Prestes a bater meio milhão de mortos na pandemia, país registra 2.997 óbitos em 24 horas e mais de 95.000 casos. Cobertura vacinal lenta e fim precoce de restrições formam coquetel da terceira onda antecipada por especialistas.
Flávia Marreiro, El País Brasil 16 de junho de 2021
Não há surpresas. Como antecipado por especialistas ao longo de maio, o Brasil mostra sinais mais contundentes da terceira onda da pandemia. O país registrou nesta quarta-feira mais 2.997 mortes causadas pelo coronavírus, atingindo desde o início da crise sanitária 493.693 óbitos, segundo dados do Ministério da Saúde. Desde o fim de abril não havia um número tão alto de mortos registrados em 24 horas. A alta do número de casos ―mais de 95.000 diários― também é preocupante e casa com um alerta divulgado pelo Imperial College, de Londres, que afirmou que a taxa de transmissão (RT) do coronavírus subiu esta semana e está em 1,07. Ou seja, pelos cálculos da instituição britânica, cada 100 pessoas transmitem a doença para outros 107 brasileiros.

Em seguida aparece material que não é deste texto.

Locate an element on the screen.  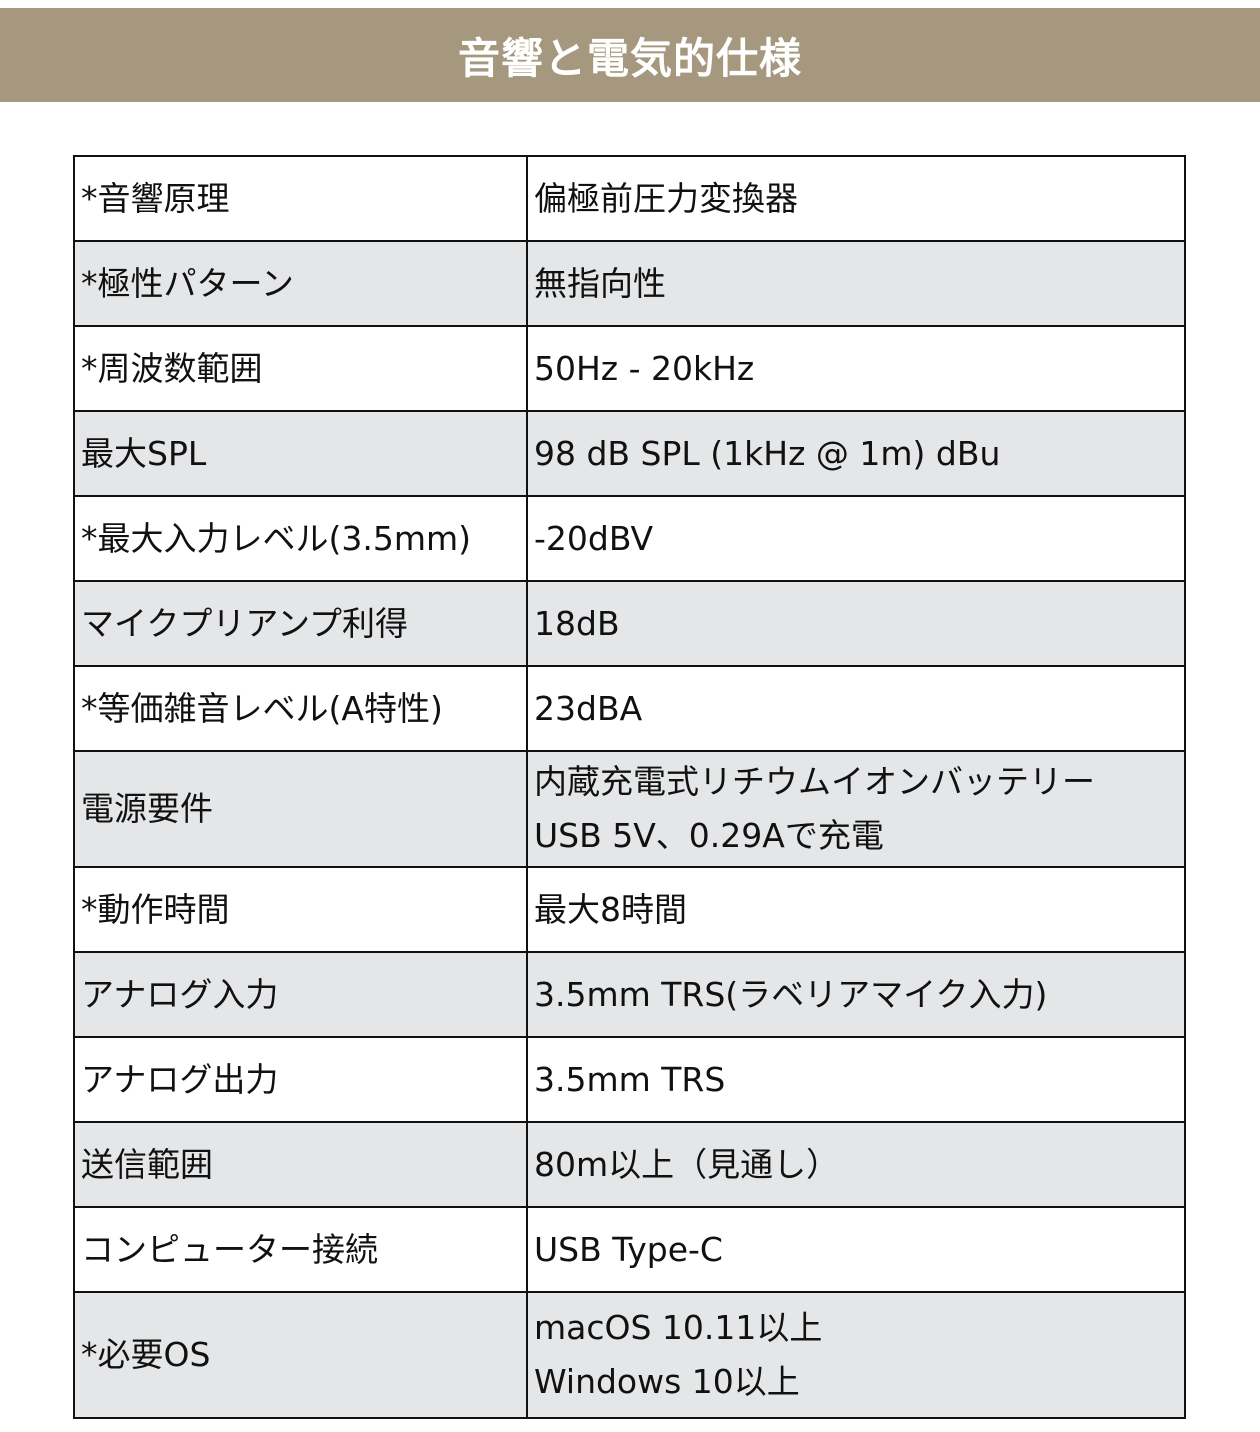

A média móvel de óbitos nos últimos sete dias ―a soma dos dados de sete dias e a divisão do resultado por sete, para corrigir mudanças bruscas nos registros nos fins de semana― já ultrapassa 2.000 mortes novamente, após um período de queda a partir de meados de abril. Os dados são os compilados pelo Conselho Nacional de Secretários da Saúde (Conass). “Já somos, de novo, o país que mais mata pessoas no mundo na pandemia”, diz o neurocientista Miguel Nicolelis, no novo episódio do podcast Diário do front (ouça aqui), que analisa a emergência de saúde quando o Brasil está prestes a completar meio milhão de mortos pela doença. O Brasil responde por cerca de 25% de todas as mortes diárias provocadas pelo novo vírus no mundo atualmente. “É como se Florianópolis sofresse um ataque nuclear e toda a população da cidade, por volta de 500.000 habitantes, desaparecesse num piscar de olhos”, compara Nicolelis, citando o total de vítimas da pandemia até agora.

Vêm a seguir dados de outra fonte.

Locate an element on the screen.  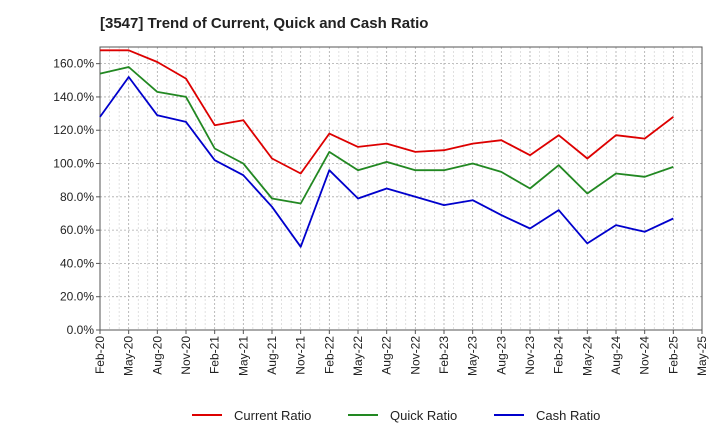
x-tick-label: Aug-21 is located at coordinates (272, 356).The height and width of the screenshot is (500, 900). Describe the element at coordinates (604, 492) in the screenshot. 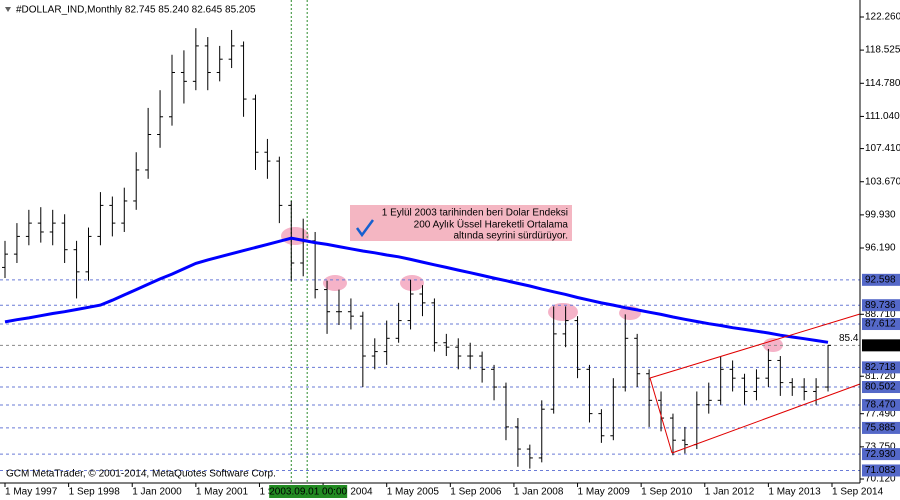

Não há nada no panorama atual que aponte para uma melhora rápida do quadro: o Brasil tenta acelerar a vacinação, mas ainda exibe índices muito baixos de imunização completa da população. Menos de 15% dos brasileiros receberam as duas doses necessárias da vacina contra a covid-19. Por outro lado, a maior parte das regiões do país segue flexibilizando restrições de circulação, mesmo com a alta de contágios. O país ainda abriga no momento a Copa América, com a circulação de delegações estrangeiras de equipes de futebol de toda a América do Sul. Até o momento, 52 casos positivos para covid-19 foram detectados entre atletas e staff.

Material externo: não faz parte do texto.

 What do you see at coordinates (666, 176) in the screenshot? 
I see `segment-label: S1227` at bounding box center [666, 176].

A situação nos Estados varia. Em São Paulo, que acumula o maior número de mortes no país, foram 22.582 novos casos do novo coronavírus registrados nesta quarta-feira, o oitavo maior número diário desde o início da pandemia. A margem de manobra segue estreita nos hospitais do Estado, o mais rico do país, que mantêm mais de 80% de ocupação para as UTIs exclusivas para covid-19. “Analisando os dados de São Paulo, vemos que a tsunami de casos está vindo do interior”, diz Nicolelis. Na capital paranaense, Curitiba, a situação segue crítica. A taxa de ocupação dos leitos de UTI SUS exclusivos para a doença está em 102%.
Governo, agora, tenta mais doses da Pfizer
Acossado pela CPI da Pandemia, o Governo Bolsonaro tenta fazer anúncios positivos sobre a vacinação, após documentos provarem que o Planalto e o Ministério da Saúde deliberadamente recusaram ofertas de fabricantes, especialmente da Pfizer, no segundo semestre de 2020. Nesta quarta, o ministro Marcelo Queiroga anunciou a antecipação da chegada de 7 milhões de doses da vacina da farmacêutica norte-americana ao Brasil em julho ―a previsão original, segundo ele, era de 8 milhões de doses da fabricante no mês que vem.
O esforço de vacinação, porém, não vai conter uma nova onda de contágios e mortes, preveem os especialistas, e citam os exemplos do Reino Unido e do Chile, onde a imunização já está bastante avançada. Nesta terça-feira, o premiê britânico Boris Johnson anunciou o adiamento de até quatro semanas no chamado Dia da Liberdade, o fim das restrições contra o coronavírus. A variante indiana (ou delta), que se espalhou pelo país a um ritmo preocupante nas últimas semanas, frustrou os planos de Johnson. Já Santiago, a capital chilena, voltou ao confinamento após a alta de internações por covi-19, especialmente de jovens ainda não vacinados.